Faits
En 2011, le régime syrien a brutalement réprimé les manifestations d’opposants, donnant lieu au début du conflit armé actuel. Le 7 juin 2017, la ville de Deraa, et plus particulièrement le quartier de Tareq al-Sad, a été lourdement bombardée par l’armée syrienne. Cette attaque, ciblée contre des infrastructures civiles, a coûté la vie à Salah Abou Nabout, ressortissant franco-syrien.
Procédure
En 2017, une plainte a été déposée devant le Tribunal de Paris par Omar Abou Nabout, au nom de son père, Salah Abou Nabout.
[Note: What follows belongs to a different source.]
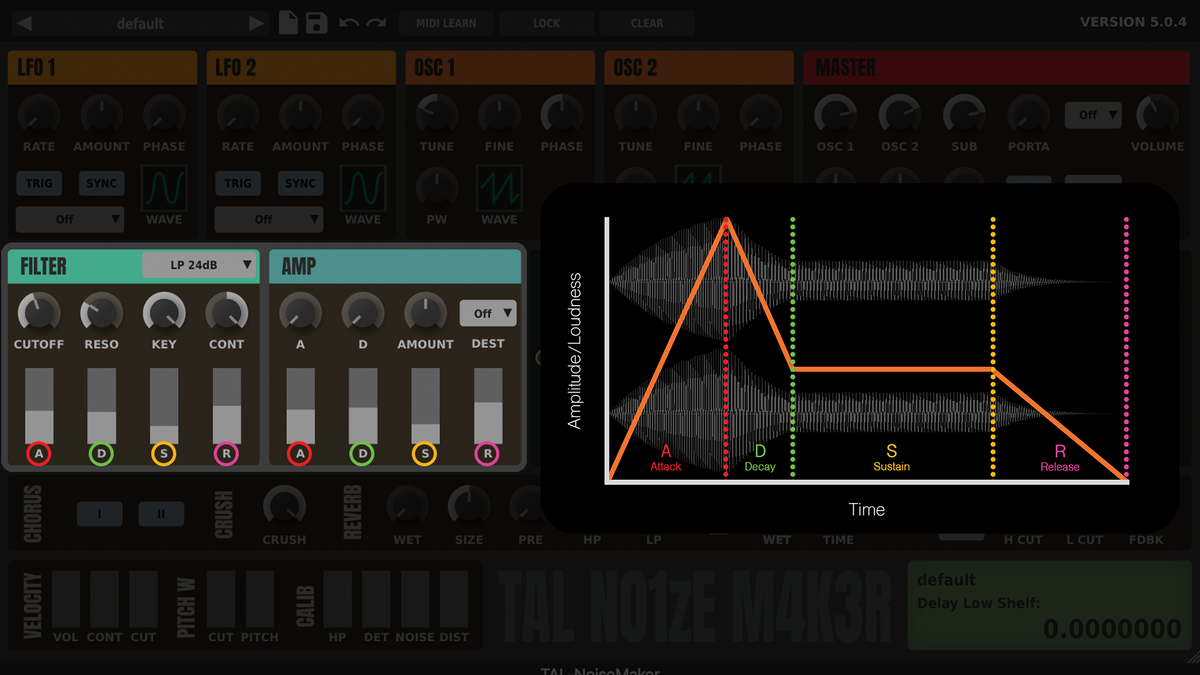Click the next preset arrow icon
The image size is (1200, 675).
tap(256, 22)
Depuis, plusieurs expertises judiciaires ont été menées et de multiples témoins et experts ont été entendus par les juges.
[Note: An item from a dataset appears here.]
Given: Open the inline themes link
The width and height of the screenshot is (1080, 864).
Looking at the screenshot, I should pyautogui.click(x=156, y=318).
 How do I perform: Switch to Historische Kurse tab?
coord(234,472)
En 2020, le Centre syrien pour les médias et la liberté d’expression s’est constitué partie civile dans cette affaire.
Le 18 octobre 2023, les juges d’instruction du pôle spécialisé pour la poursuite des crimes internationaux ont émis des mandats d’arrêt internationaux contre Fahed Jassem al-Fraij, Ali Abdallah Ayoub, Ahmad Balloul et Ali Safetli pour complicité dans les crimes de guerre d’attaques délibérées contre des civils et de meurtre d’une personne protégée par le droit international humanitaire.
En mars 2024, les juges d’instruction ont terminé leur enquête.
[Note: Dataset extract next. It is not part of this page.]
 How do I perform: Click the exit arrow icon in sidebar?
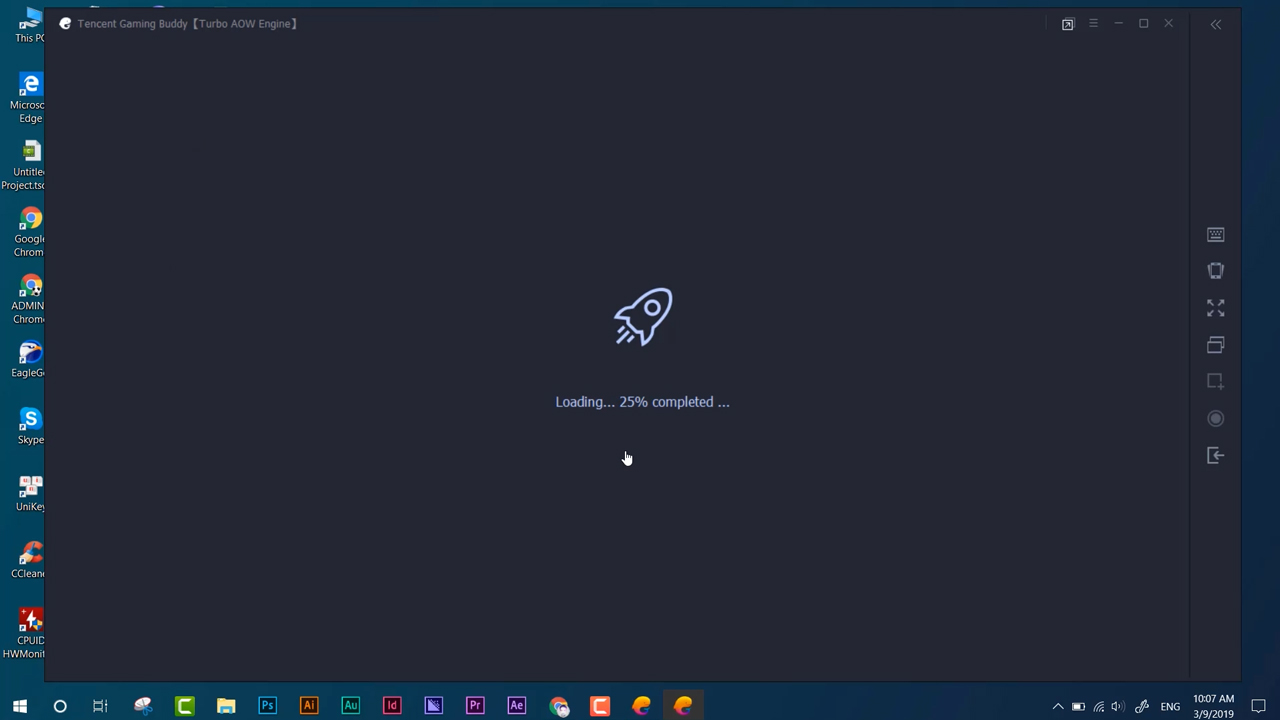coord(1215,456)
En mai 2024, le procureur a demandé la réouverture de l’enquête et la délivrance de deux nouveaux mandats d’arrêt.
Le 4 septembre 2024, les juges d’instruction ont délivré deux nouveaux mandats d’arrêt contre Nadim al-Jourdi et Ibrahim al-Chaher, pour complicité dans les crimes de guerre d’attaques délibérées contre des civils et de meurtre d’une personne protégée par le droit international humanitaire.
Le 21 janvier 2025, à la suite d’une demande du procureur, les juges d’instruction ont émis un mandat d’arrêt contre l’ancien président syrien Bachar al-Assad pour complicité dans les crimes de guerre d’attaques délibérées contre des civils et de meurtre d’une personne protégée par le droit international humanitaire.